Long Live the Physical Book–at least for now

Long Live the Physical Book–at least for now

jp-holiday-articleinlineSo it would seem that the death of the physical book and the physical bookstore is greatly exaggerated. According to The New York Times, bookstores are having a banner year. In part this is because some of the competition (i.e., Borders) is no longer a factor in brick-and-mortar retailing, a number of popular books (ironically including the biography of Steve Jobs, the very guy who sought to digitize and commodify the object in question) and a desire among consumers in a slowly recovering economy to give gifts that are attractive in a way that bits on a screen don’t quite emulate.

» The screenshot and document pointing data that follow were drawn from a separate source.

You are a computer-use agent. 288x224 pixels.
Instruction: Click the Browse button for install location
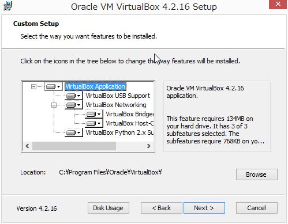pyautogui.click(x=257, y=174)
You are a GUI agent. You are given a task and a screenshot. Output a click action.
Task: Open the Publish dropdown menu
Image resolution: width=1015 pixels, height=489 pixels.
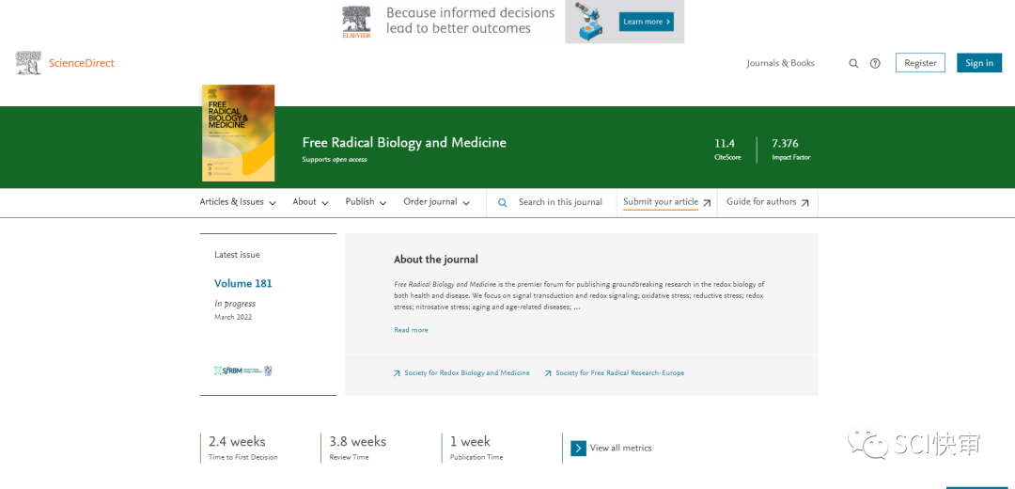coord(366,202)
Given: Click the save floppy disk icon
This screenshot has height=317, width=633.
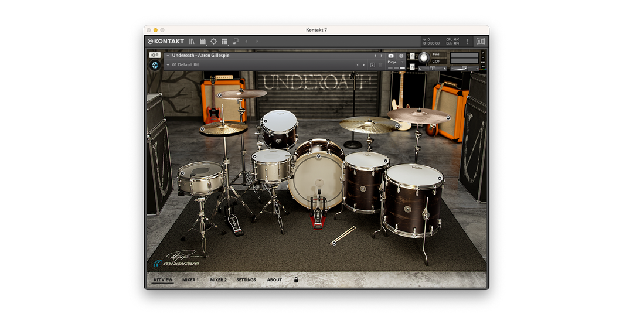Looking at the screenshot, I should 203,42.
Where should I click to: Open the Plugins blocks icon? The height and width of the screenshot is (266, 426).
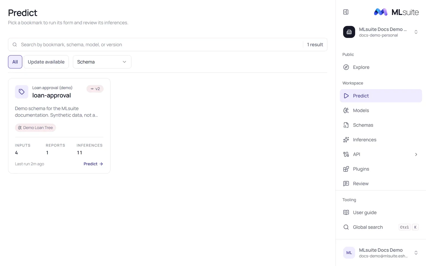click(x=346, y=169)
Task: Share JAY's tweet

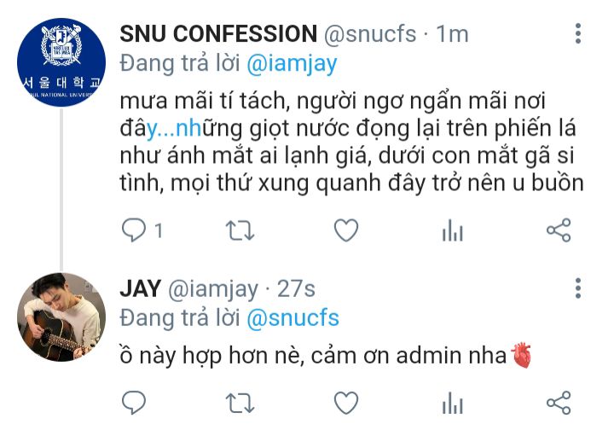Action: click(x=558, y=402)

Also, content owners are, as they are prone to do, shooting themselves in the foot when it comes to digital retailing. Despite the fact the e-book readers are more affordable than ever with a growing proliferation of titles in e-book format, pricing strategies are frequently rendering physical books as less expensive than their digital counterparts, The Wall Street Journal reports.

Long live the dog-eared book, if only for another few years.

On another note, and though it has nothing to do with the normal realm of Black Gate matters, I’m sad to note the passing of Christopher Hitchens.  Right up to the end, he was one gutsy bastard.  Here’s what I presume was his last piece of Vanity Fair.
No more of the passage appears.